O sociólogo Julio Jacobo Waiselfisz, autor do Mapa da Violência e ex-diretor de Pesquisa do Instituto Sangari, acredita que a situação da violência no Brasil é a de pandemia.
“A epidemia é um surto eventual, a pandemia é um problema estrutural e
mais difícil de cuidar. A violência entre nós está incorporada”,
destacou o sociólogo que já foi coordenador de Pesquisa e Avaliação da
Organização das Nações Unidas para a Educação, a Ciência e a Cultura
(Unesco) no Brasil.
Há quase uma década e meia fazendo mapas da violência no Brasil, o
sociólogo avalia que a identificação do brasileiro como “homem cordial”
não se sustenta pelos dados estatísticos. “A sociedade brasileira é tão
violenta quanto qualquer outra latino-americana”, diz, contrariando a
interpretação mais usual do termo cunhado pelo historiador Sérgio
Buarque de Hollanda (morto em 1982).
No livro Raízes do Brasil (de 1936), considerado clássico das
ciências sociais no Brasil, Sérgio Buarque cria o conceito de
cordialidade. O termo, no entanto, é erroneamente usado no senso comum
como sinônimo de gentileza e solidariedade – padrões que não são
identificados nos dados avaliados no Mapa da Violência, elaborado há 14 anos por Jacobo.
“Há, no Brasil e em outros países vizinhos, uma cultura de
desvalorização da vida do próximo. Em países de outros continentes, os
conflitos são resolvidos com negociação”, compara o sociólogo, que é
argentino.
A origem do “homem cordial” está ligada à ideia daquele que se deixa
levar pela emoção em detrimento da razão – tipologia contrária à da
ética protestante de alguns países europeus, também estudada pelo
historiador - catálogo do arquivo de Sérgio Buarque está disponível online
na Universidade Estadual de Campinas. O padrão de violência, revelado
pelas pesquisas anuais de Jacobo, se aproxima mais desse sentido.
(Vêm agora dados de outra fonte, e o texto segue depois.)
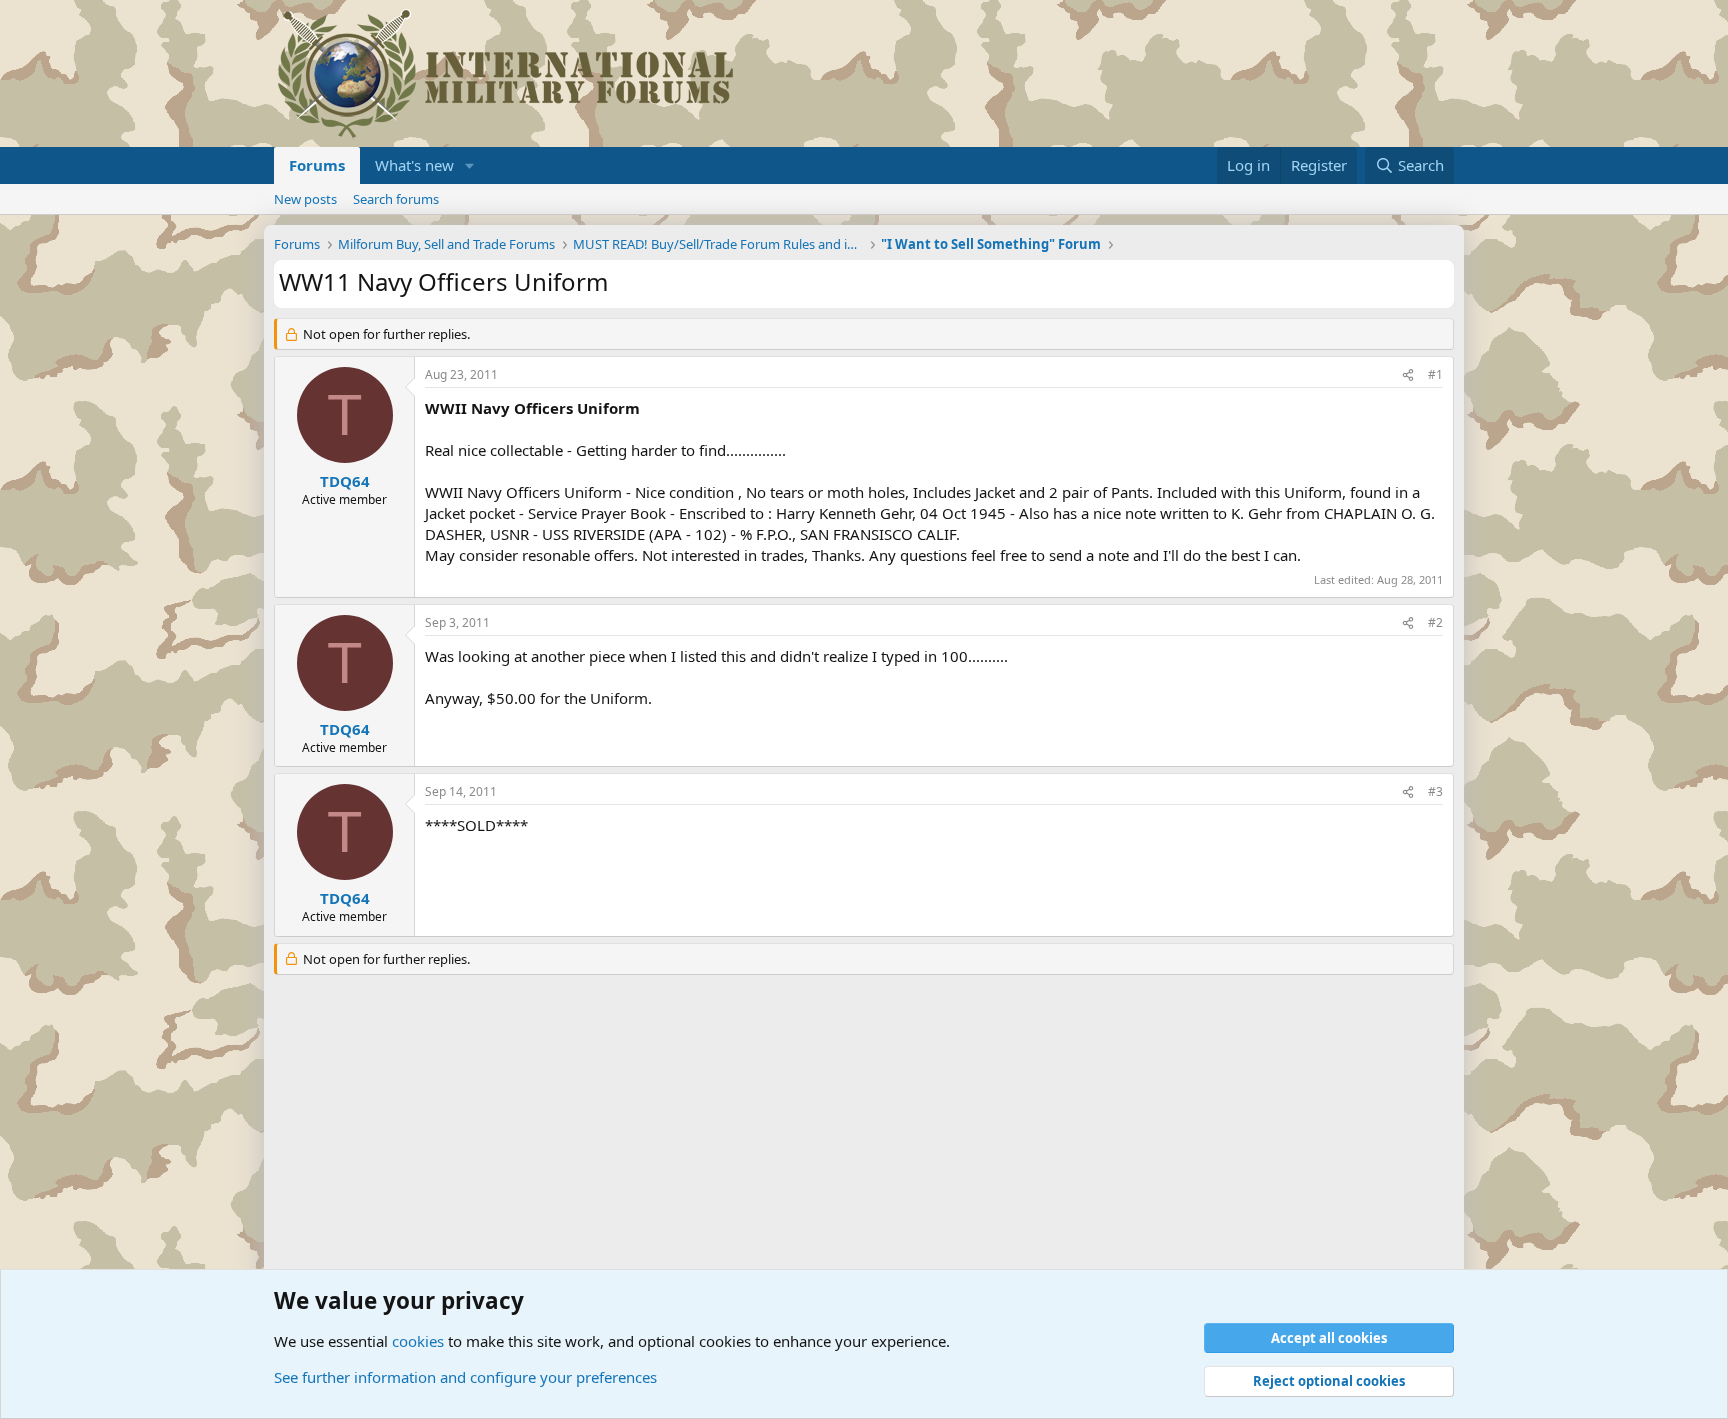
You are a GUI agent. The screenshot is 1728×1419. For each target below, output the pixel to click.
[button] (470, 165)
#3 (1435, 791)
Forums (317, 165)
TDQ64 (345, 481)
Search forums (396, 199)
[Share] (1408, 375)
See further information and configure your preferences (465, 1377)
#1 (1435, 374)
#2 (1435, 622)
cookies (418, 1341)
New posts (305, 199)
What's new (414, 165)
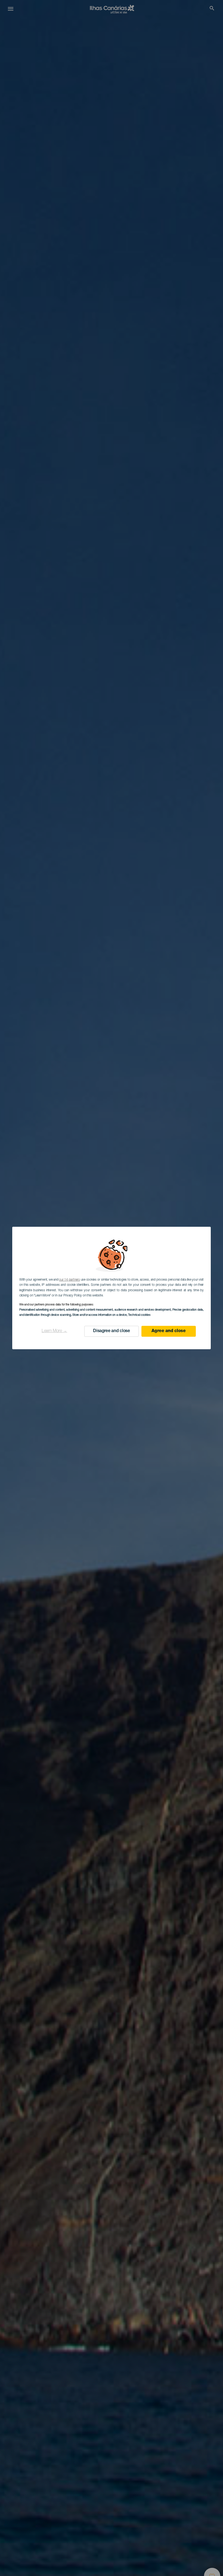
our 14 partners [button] (69, 1279)
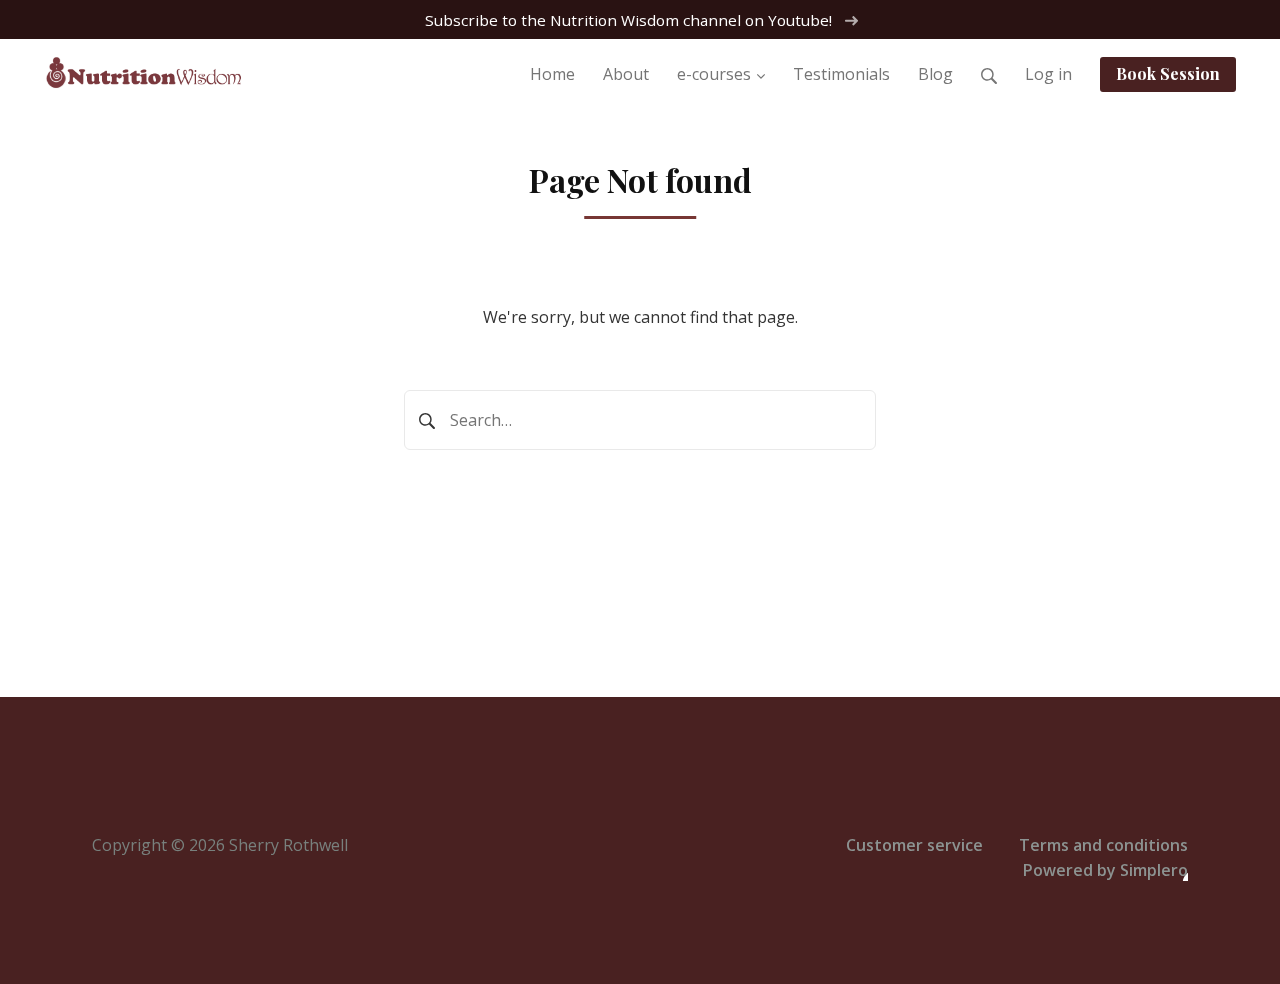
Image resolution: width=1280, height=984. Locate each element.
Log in (1048, 74)
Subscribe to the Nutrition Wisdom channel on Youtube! (630, 20)
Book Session (1168, 73)
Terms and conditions (1103, 845)
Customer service (914, 845)
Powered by (1105, 870)
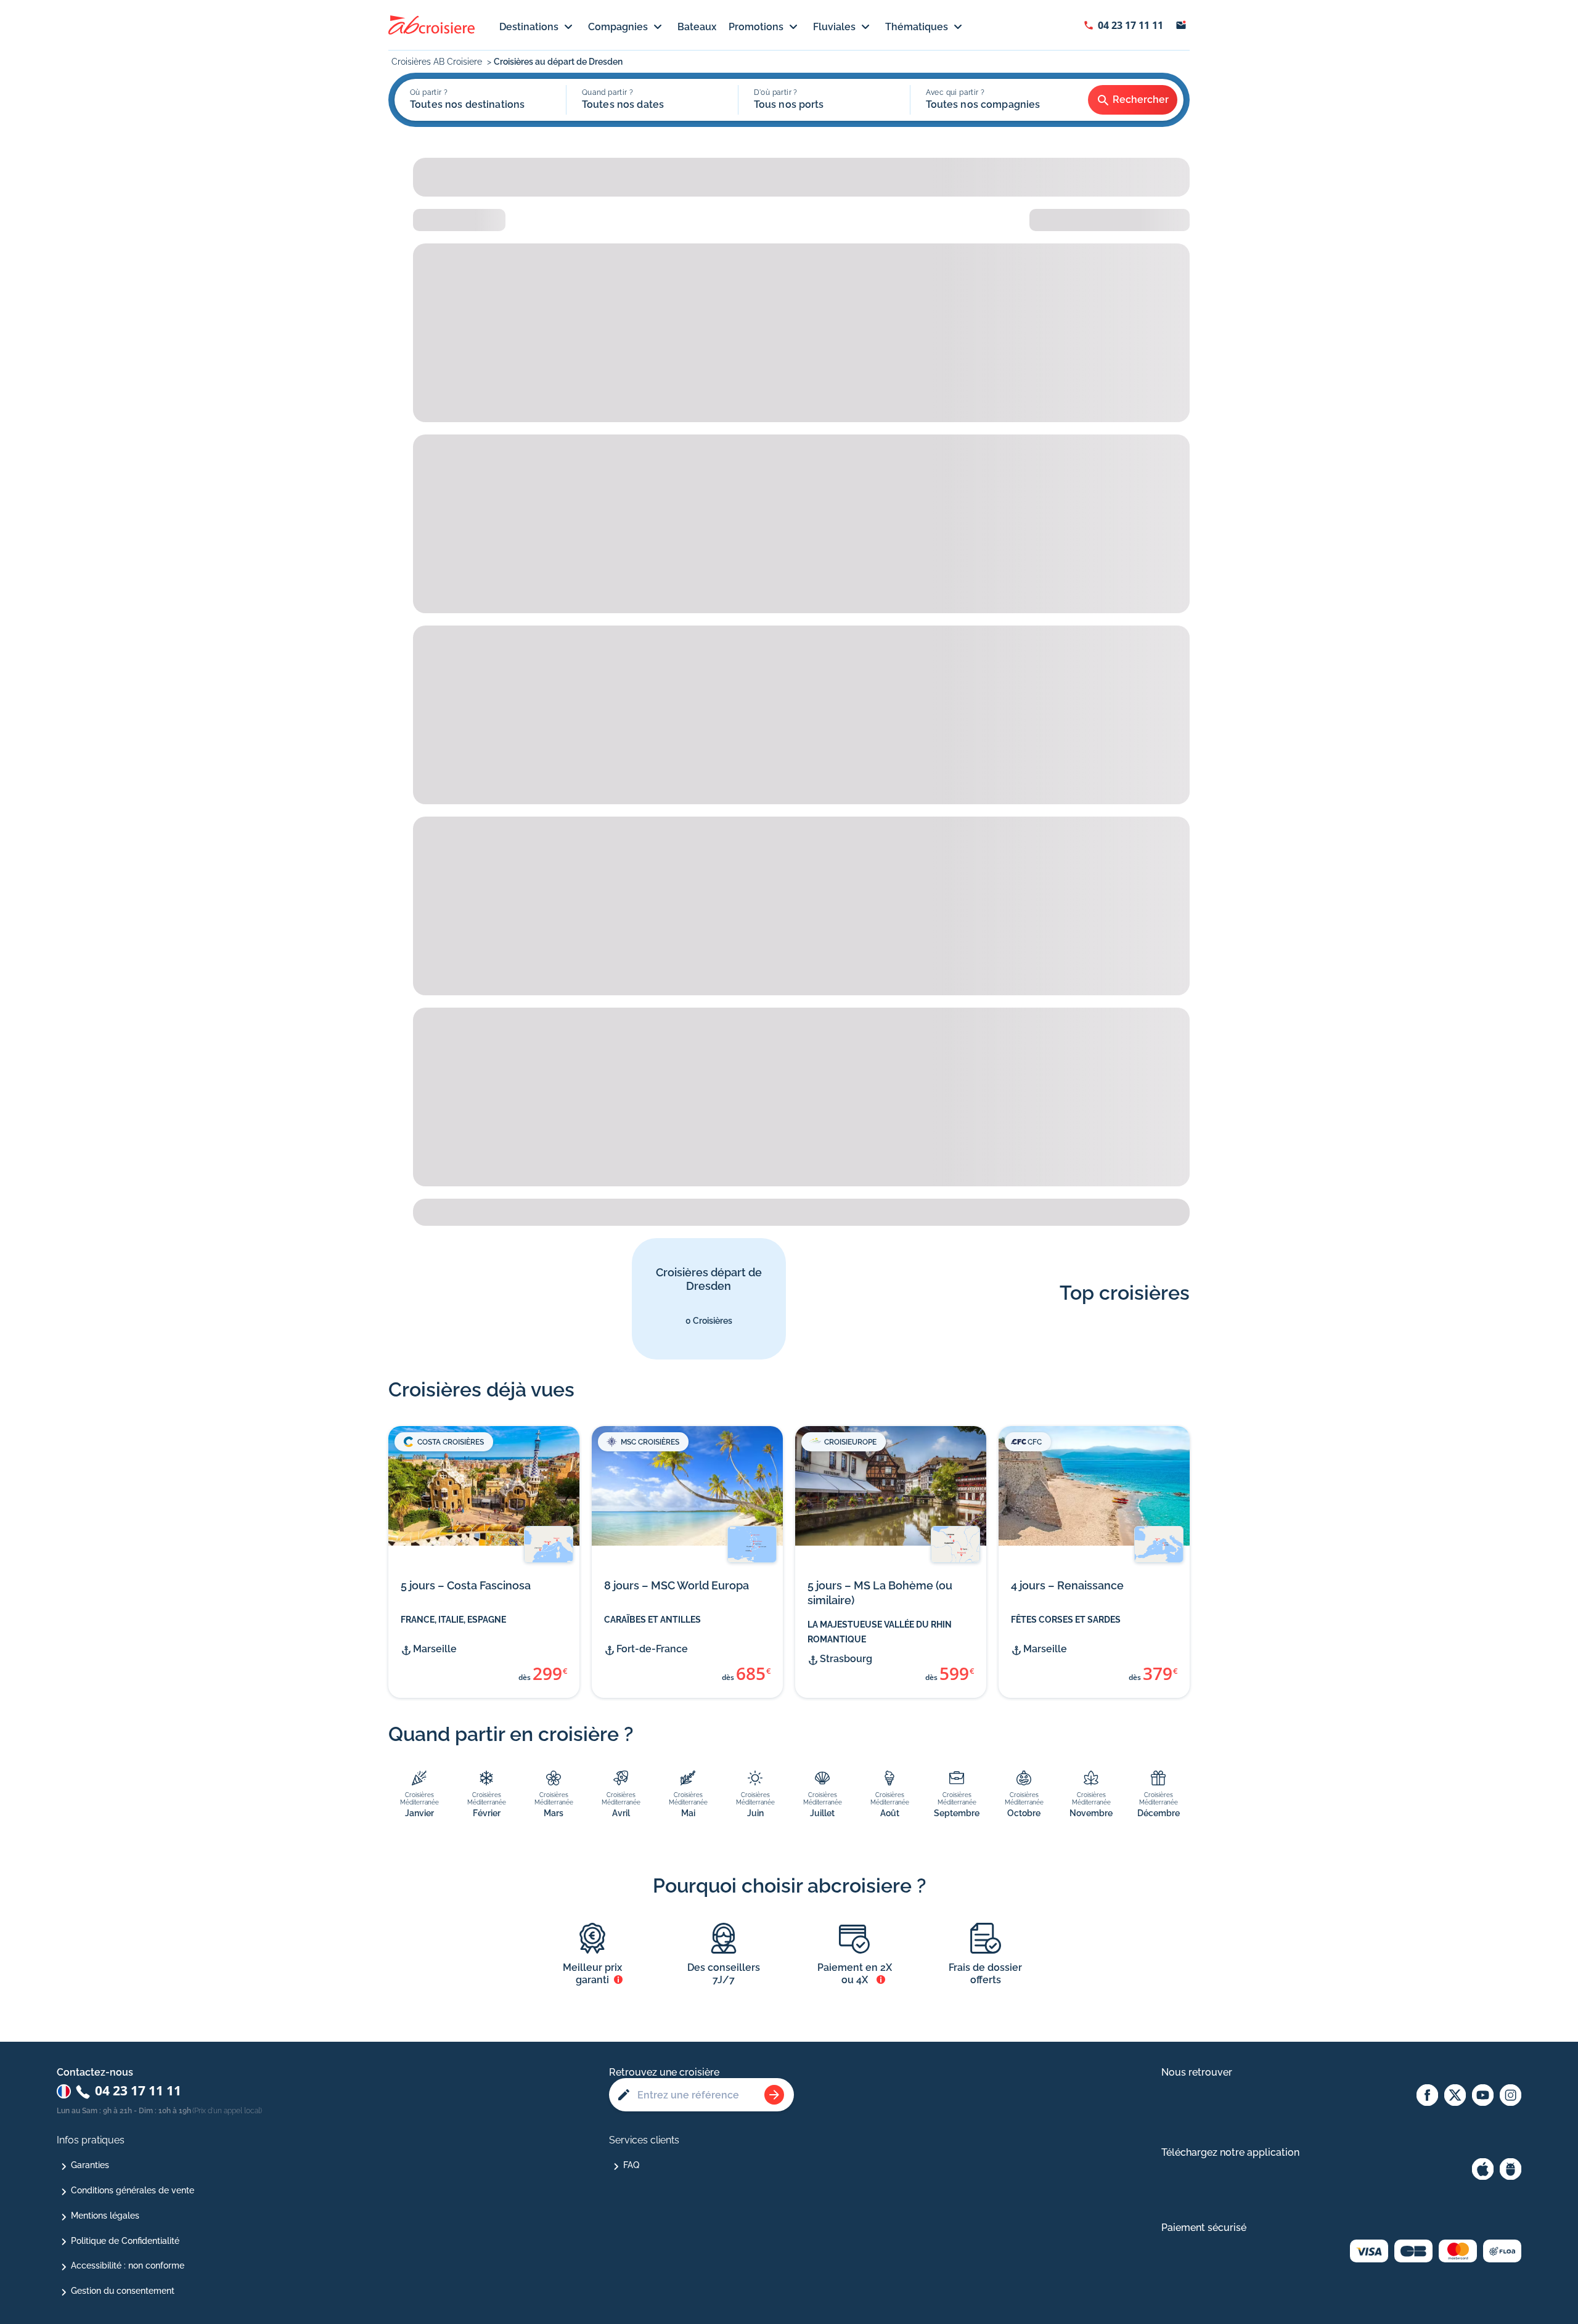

Para Jacobo, o elemento cultural formador do povo brasileiro juntamente
com a grande circulação de armas de fogo no Brasil são “uma mistura
explosiva”. Ele lembra que “a arma de fogo foi inventada para matar ou
ferir” e que, no país, “o Estado perdeu há muito tempo o monopólio da
violência”, em referência ao uso da força exclusivamente pela polícia e
pelas Forças Armadas.
Segundo o pesquisador, “o aparelho privado da violência” envolve
desde as firmas de segurança legalizadas, pagas por quem “vive sob
temor”, até as milícias que atuam de forma paralela ao Poder Público em
comunidades desassistidas pelo Estado, passando pela prática de “bicos”
nas horas de folga dos policiais e pela corrupção de agentes públicos.
“Não se chega a isso sem a cooptação irregular”, destaca.
Os estudos de Jacobo estão disponíveis no portal Domínio Público do Ministério da Educação. A última pesquisa do sociólogo, Novos Padrões da Violência Homicida no Brasil, também está disponível na internet.